** Opening Text provided block **

Monday, August 13, 2012

Activation of specific interneurons improves V1 feature selectivity and visual perception.

Lee, SH. Kwan, AC. Zhang, S. Phoumthipphavong, V. Flannery, JG. Masmanidis, SC. Taniguchi, H. Huang, ZJ. Zhang, F. Boyden, ES. Deisseroth, K. Dan, Y. (2012) Activation of specific interneurons improves V1 feature selectivity and visual perception. Nature.

ChR2 targeted to PV, SOM, VIP, CAMKII-Arch. Multichannel probe for recording all layers. Drifting grating.

Activation of PV caused decrease in tuning bandwidth, and increase in direction selectivity. Preferred orientation remained relatively constant. They record whole-cell, inject current to get F-I response and find that PV activation is additive, while SOM activation is multiplicative. (This is the opposite effects of what the other papers say about the roles of PV and SOM).


They next had an orientation discrimination task with mice and activated the PV cells. They found that activating the PV cells can actually improve discriminability (d') of the Go, No-Go task. They claim that this is because PV increases the orientation selectivity of neurons, making the task easier. (I'm skeptical of this, decreasing the tuning width is likely to remove information of the orientation from the system, it definitely does not add any information.)

** Closing Text provided block **

→ Instructions to follow:
Resume the summary of the interneuron study, starting right after its final sentence. The entries are separate material, unrelated to the summary of the interneuron study.

** Opening Data excerpts block **

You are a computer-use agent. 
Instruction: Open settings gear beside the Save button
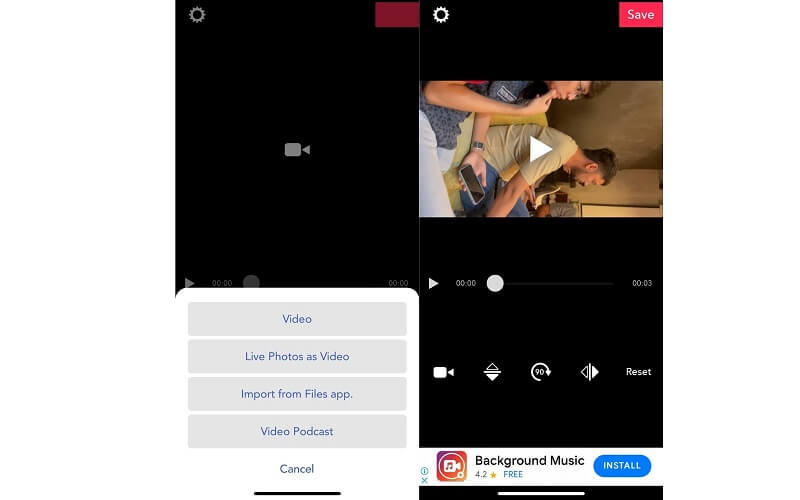click(x=441, y=15)
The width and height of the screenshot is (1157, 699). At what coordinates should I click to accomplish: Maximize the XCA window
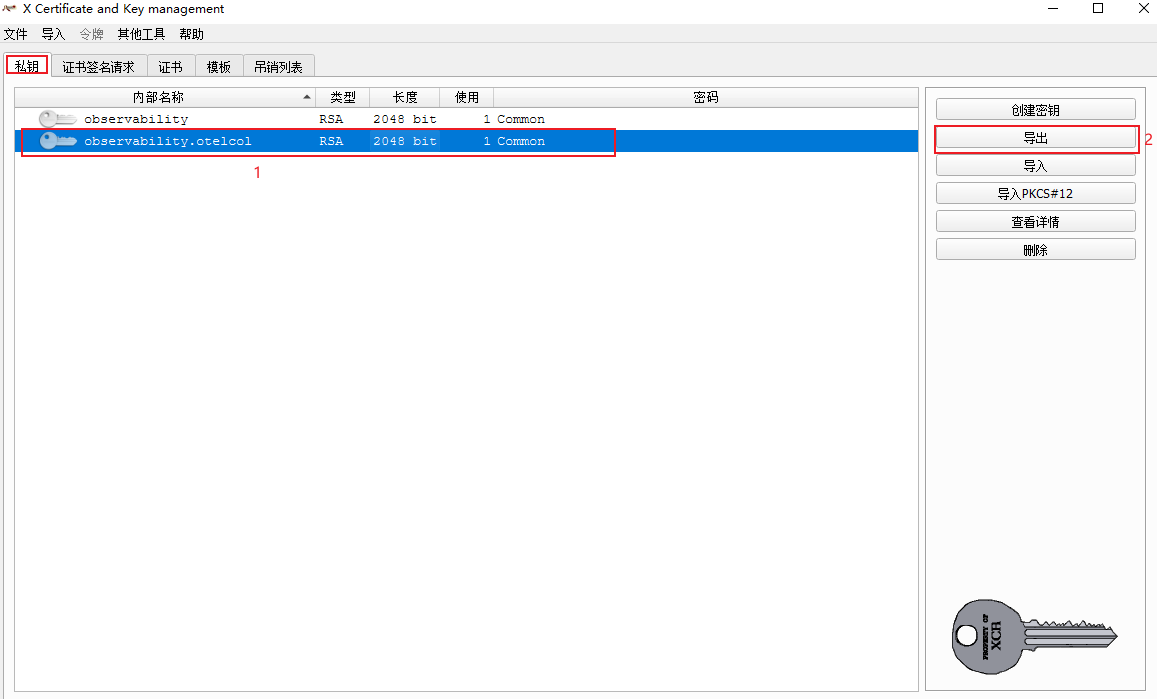pyautogui.click(x=1097, y=9)
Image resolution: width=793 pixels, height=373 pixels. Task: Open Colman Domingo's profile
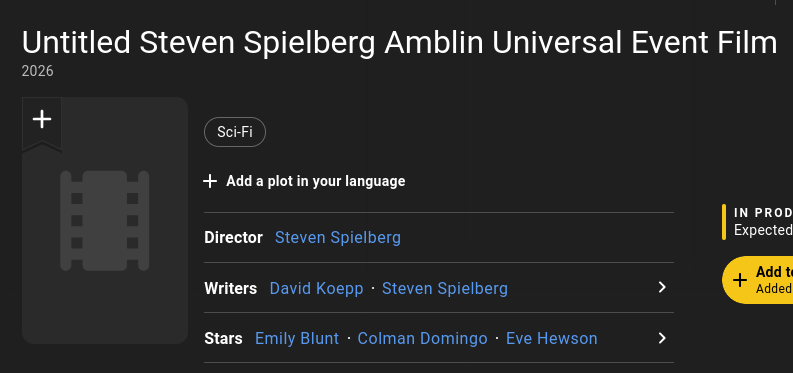(x=422, y=338)
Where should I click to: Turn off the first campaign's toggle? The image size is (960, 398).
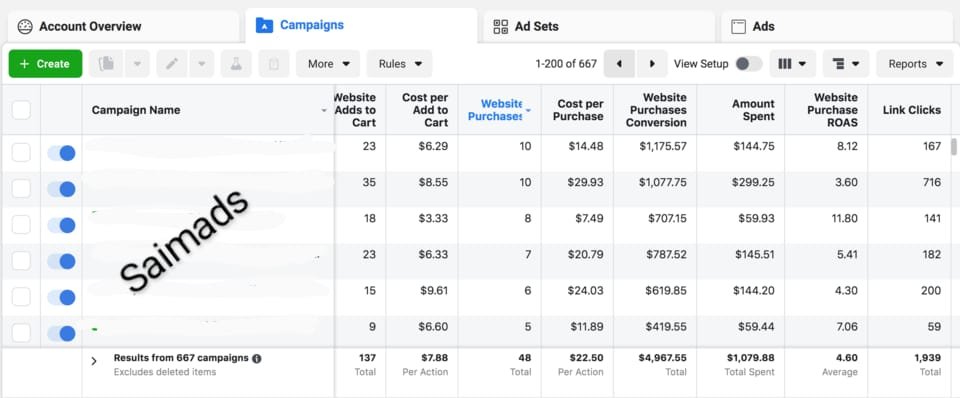coord(61,153)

** Closing Data excerpts block **

→ Answer section:
They address Bass's result saying: Bass's study shows "PV activation only moderately affects the tuning of V1 neurons. This is probably caused by the relatively low level of PV activation compared with our study". So, this could mean the difference is explained by them over-activating PV cells and getting some iceberg effect.

1 comment:

  1. This study is also injecting current to get the input-output response. Perhaps injecting current directly into the soma, vs current coming into the soma from the dendrites is the difference. In this case, its possible that the inhibition (also at the soma) is not appropriately acting like a voltage divider.